Rejection of pharmaceuticals by graphene oxide membranes: Role of crosslinker and rejection mechanism

Graphene oxide (GO)-based membranes were fabricated by first immobilizing GO nanosheet using polydopamine (PDA) on the polyvinylidene fluoride (PVDF) substrate and then tuning the interlaminar spacing and properties by the different crosslinkers (i.e., ethylenediamine (EDA) or beta-cyclodextrin functionalized EDA (beta-CD-EDA)) to investigate rejection performance and mechanism of three pharmaceuticals.
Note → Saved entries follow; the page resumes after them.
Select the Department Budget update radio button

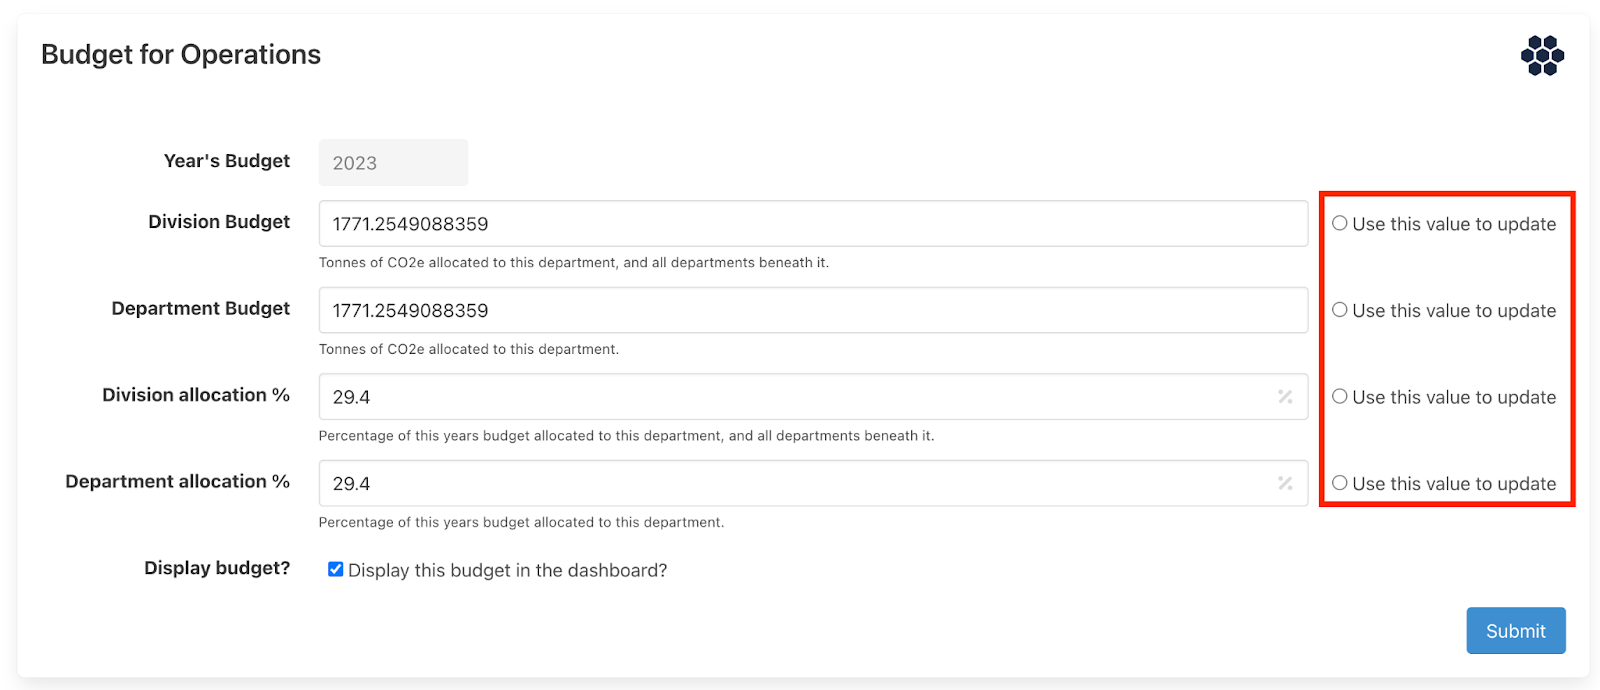1340,310
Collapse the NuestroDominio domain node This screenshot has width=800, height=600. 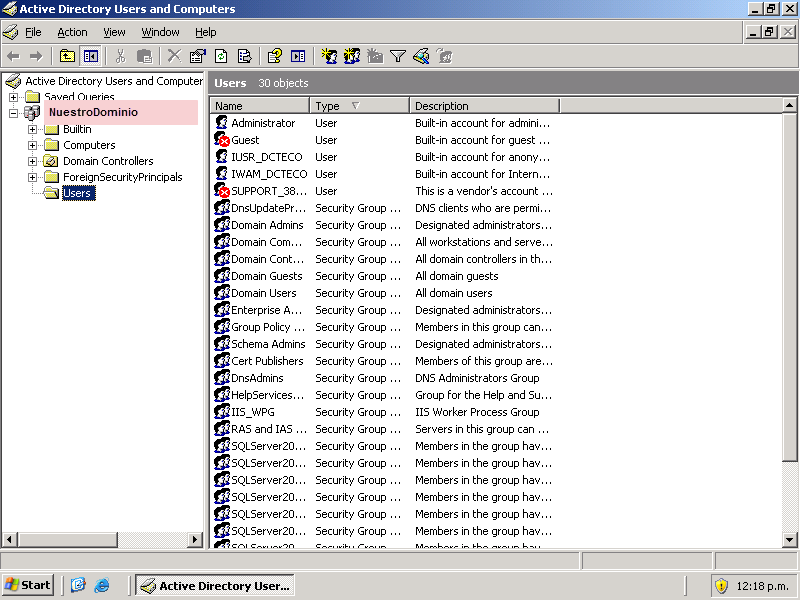[14, 113]
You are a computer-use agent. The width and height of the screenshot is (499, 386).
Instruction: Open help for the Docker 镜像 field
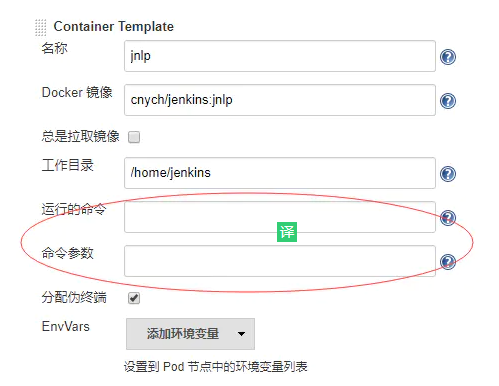(448, 101)
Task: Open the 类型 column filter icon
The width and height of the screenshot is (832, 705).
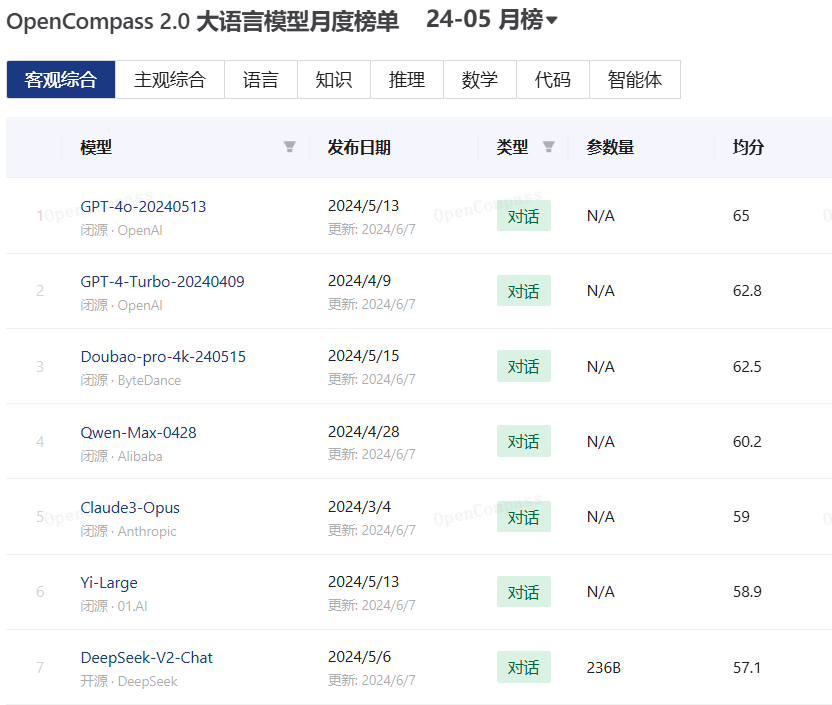Action: tap(548, 147)
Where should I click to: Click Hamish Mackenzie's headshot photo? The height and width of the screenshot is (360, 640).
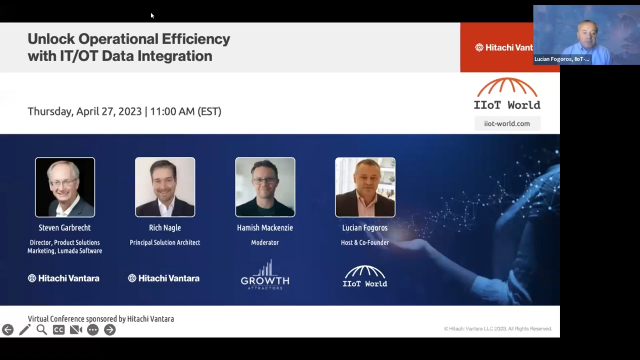265,187
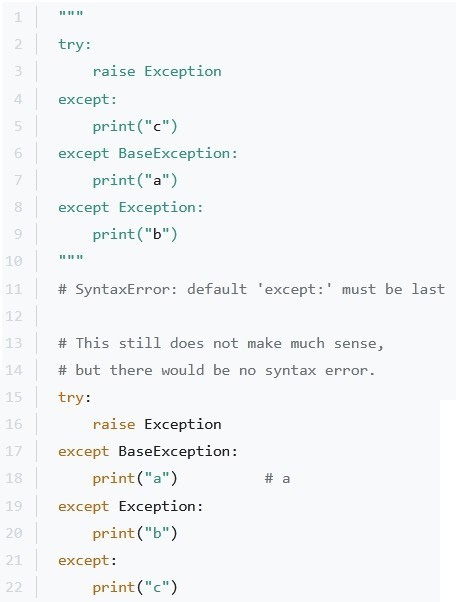
Task: Click the bare 'except:' on line 4
Action: [87, 100]
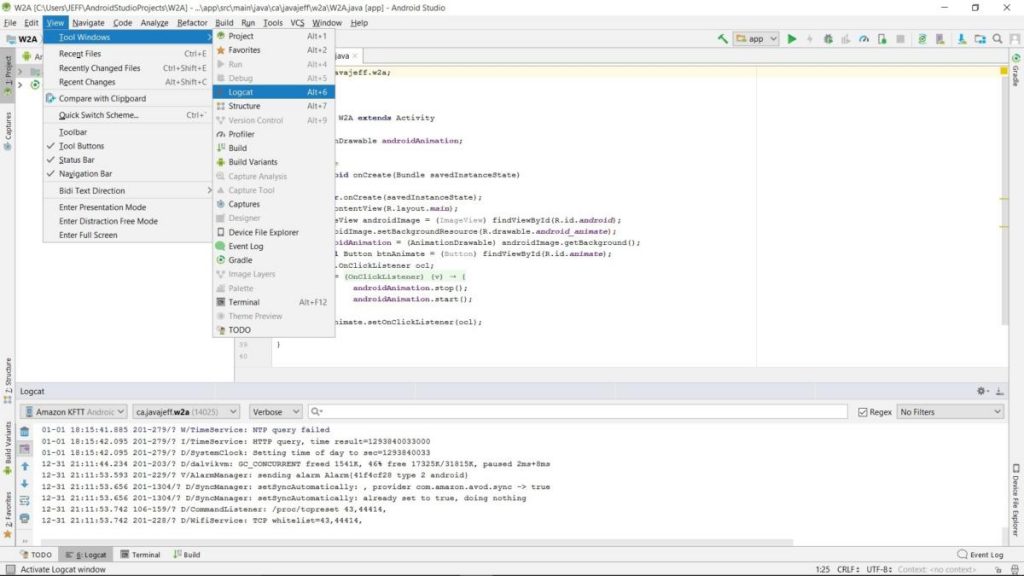The image size is (1024, 576).
Task: Select Terminal in the Tool Windows submenu
Action: point(274,302)
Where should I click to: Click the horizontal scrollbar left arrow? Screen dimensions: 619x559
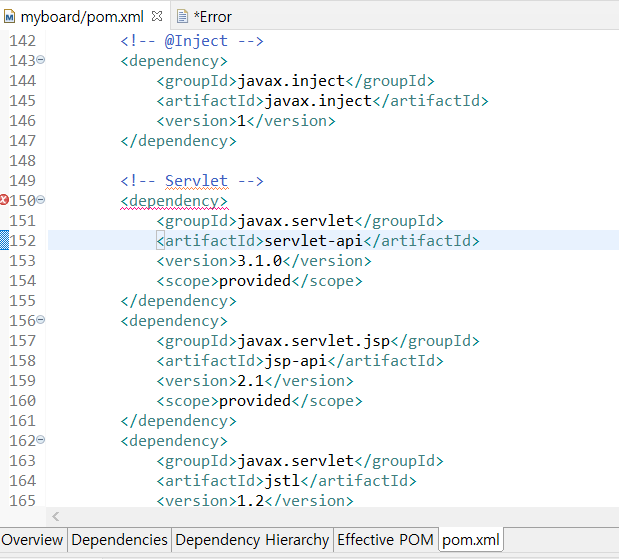56,517
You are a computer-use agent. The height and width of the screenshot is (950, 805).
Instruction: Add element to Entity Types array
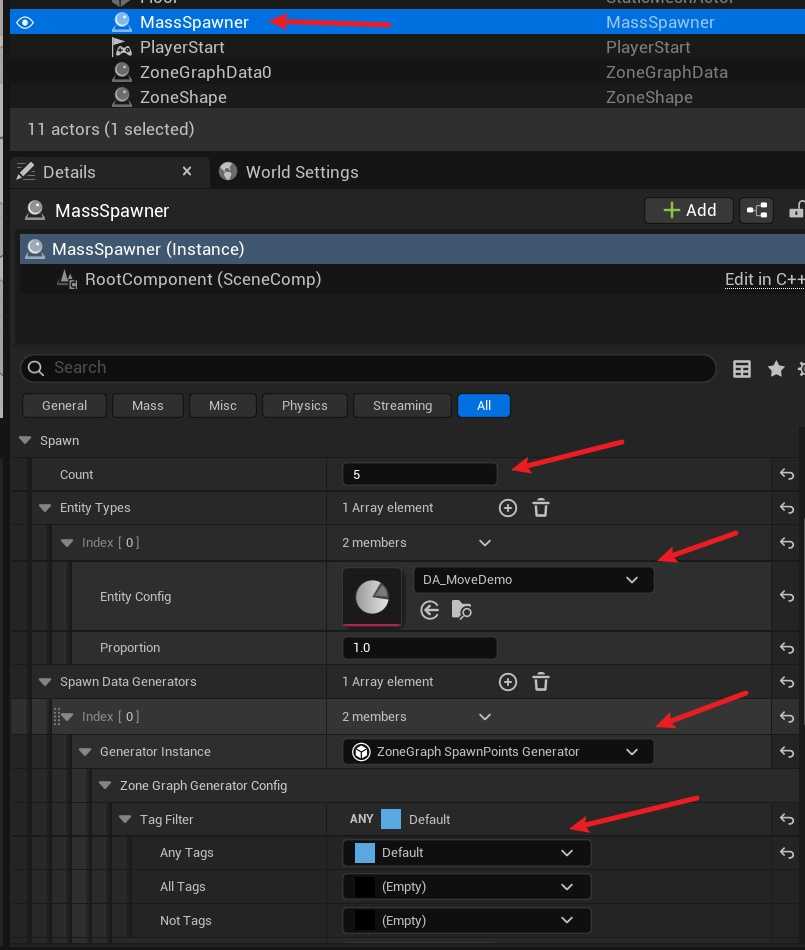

The d-spacings of EDA crosslinked membrane (PDA-GO/EDA) and beta-CD-EDA crosslinked membrane (PDA-GO/beta-CD-EDA) were determined to be 1.13 and 0.97 nm, respectively, which were much higher than that of PDA coated GO membrane (PDA-GO) of 0.78 nm. The moderate and even relatively low rejection ratio of the pharmaceuticals demonstrated that molecular sieving didn't contribute significantly to the pharmaceutical rejection as expected. In addition to molecular sieving, the electrostatic and chemical interactions from the active sites GO might play the significant and noticeable role on pharmaceutical rejection. When adsorption was not much higher in some scenarios (i.e., carbamazepine at all pH, sulfadiazine @ pH = 11 and propranolol @ pH = 3), it was plausible that conformation of GO nanosheets dramatically changed, which resulted in decrease of d-spacing and thus much higher rejection ratio. In contrast, when adsorption was much higher in some scenarios (sulfadiazine @ pH = 3, 7 and propranolol @ pH = 7, 11), the solubility in the membrane matrix increased and therefore the rejection ratio decreased. The disagreement demonstrated that more attention should be paid on the interactions between pharmaceutical and GO membranes, although the stability of the membrane was enhanced by crosslinking.